SOURCE »
════════

The Almighty Checkmark

Generally speaking, I know what I need to do.

And I like to think I have a pretty good memory.

But let me tell you, I forget a whole lot less when I have a checklist.

Plus… I really like to cross things off my checklist.

And if I’m being totally honest… I’m the type who will write things onto my checklist AFTER I’ve done them JUST so I can cross them out. Yeah, I said it. Fight me.

Because of this self-awareness, I created Kaizen sheets for myself.

They’re one page documents that list everything I need to do with space to add things as they come up. I have one for work, one for personal growth, and I make custom ones for my employees.

If it’s important enough to be remembered, it’s important enough to be written down.

Don’t rely on willpower and memory to bring your goals to life—rely on fool-proof paper and ink, clear-minded task priority, and the almighty checkmark.

7 Big Lessons From 2023

Today, I published 50 of the Most Impactful Lessons I Learned From 2023. Below are seven of my favorites—my 1-minute version if you will. Enjoy :)

1. Making your future goals actionable today is how you prove to yourself that you’re serious about them. Not doing anything about them in the present means they’re still fantasies.

2. There is no easy-only option… only hard now and compounded hard later. Remember this when you’re on the fence about exercising, meditating, writing, being honest, doing inner work, etc.

3. Thumb taps and mouse clicks drastically change lives. Be ruthless in how you curate the media that you allow to reach your eyes and ears. Do NOT underestimate your role in this.

4. Pay yourself in time/energy/attention FIRST. Then, when full, give extra or what you have left over to others. You will never be able to give others enough of your time/energy/attention — they’ll always gladly demand and accept more.

5. What gets measured, gets managed. And what gets managed gets your time. And what gets your time… gets your life. Measure the moments that make you feel alive; time spent with loved ones; the depth of your self-understanding… Measure what really matters.

6. Solitude is a necessary ingredient for great work. And if you’re serious about wanting to produce great work, then get serious about prioritizing solitude into your days.

7. The inner work we choose to avoid becomes the outer suffering we can’t seem to escape. As hard as it might seem upfront, it’s the easiest it’ll ever be to confront right then and there. The things we carry with us only get heavier the longer we carry them.

…Read the rest here.

Coming In 2024…

There are five things that I’m seriously considering pursuing in 2024.

  1. A Poster Store. I have the words. I’ve been having a great time generating AI Art. I want to combine and share them in inspiring ways.

════════

DATA EXCERPTS »

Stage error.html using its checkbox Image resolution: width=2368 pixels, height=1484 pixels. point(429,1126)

════════

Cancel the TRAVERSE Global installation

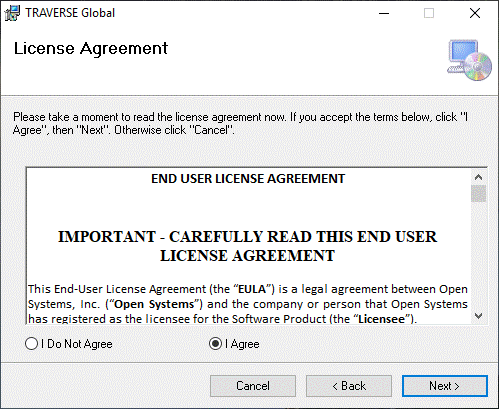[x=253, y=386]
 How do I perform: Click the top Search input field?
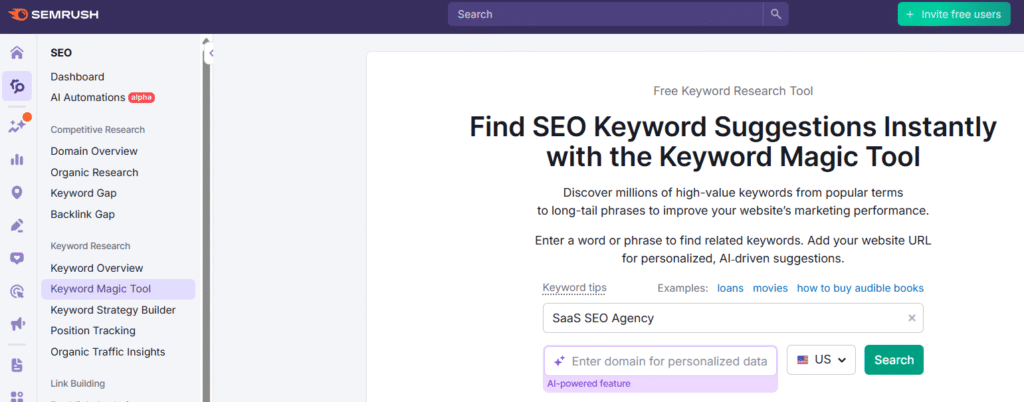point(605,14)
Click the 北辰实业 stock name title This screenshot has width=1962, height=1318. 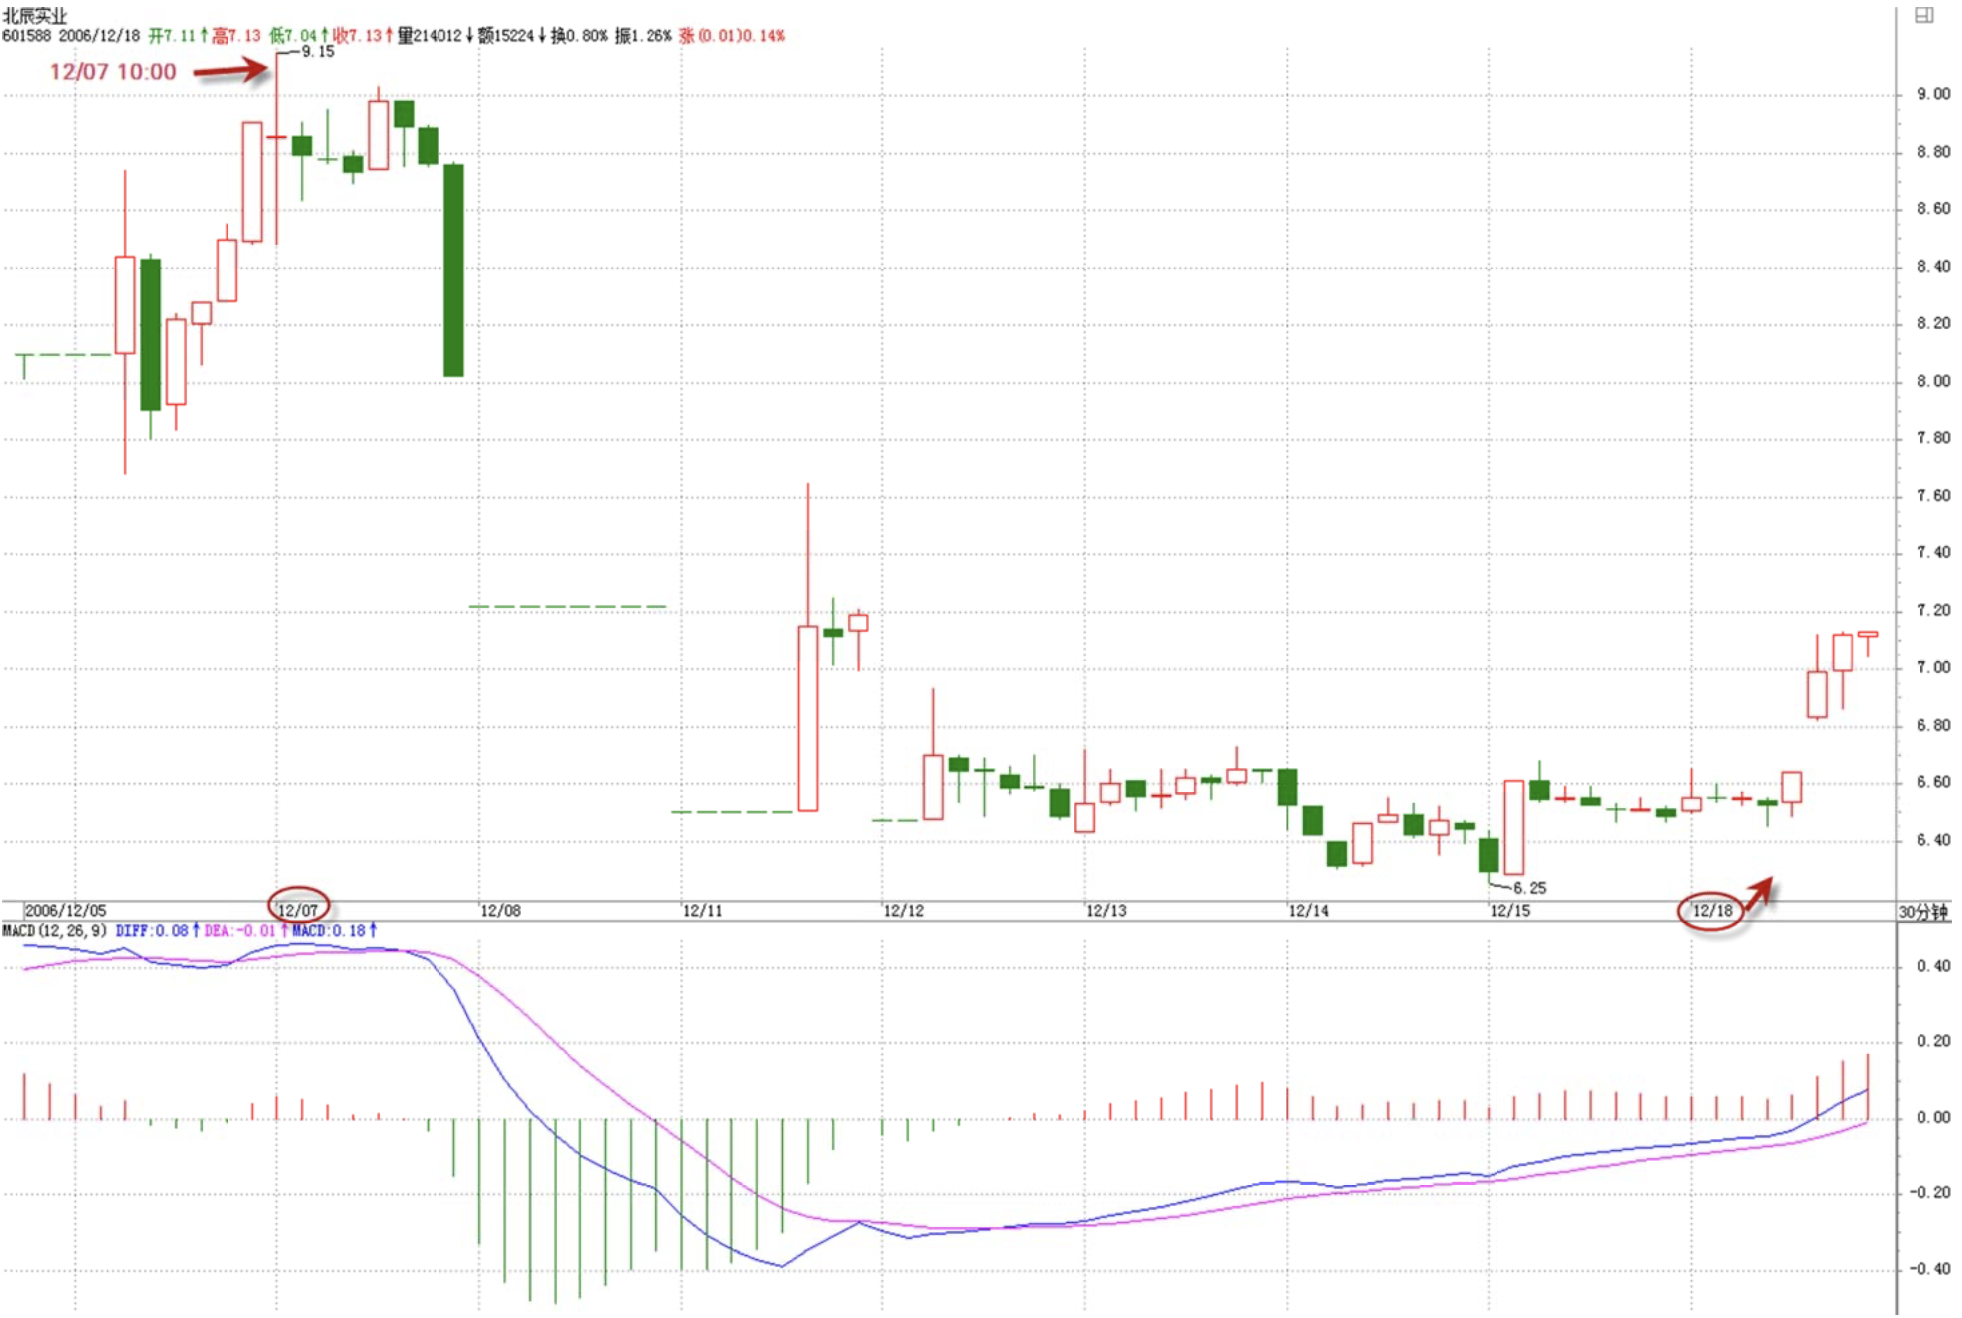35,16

════════

GOAL » Rewrite the part of the checklist text that opens with the words containing "7 Big Lessons" and closes with "they’re still fantasies.", changing "fantasies" to "daydreams". The rows are separate material, apart from the text.

SOLUTION TO THIS PROBLEM »
7 Big Lessons From 2023

Today, I published 50 of the Most Impactful Lessons I Learned From 2023. Below are seven of my favorites—my 1-minute version if you will. Enjoy :)

1. Making your future goals actionable today is how you prove to yourself that you’re serious about them. Not doing anything about them in the present means they’re still daydreams.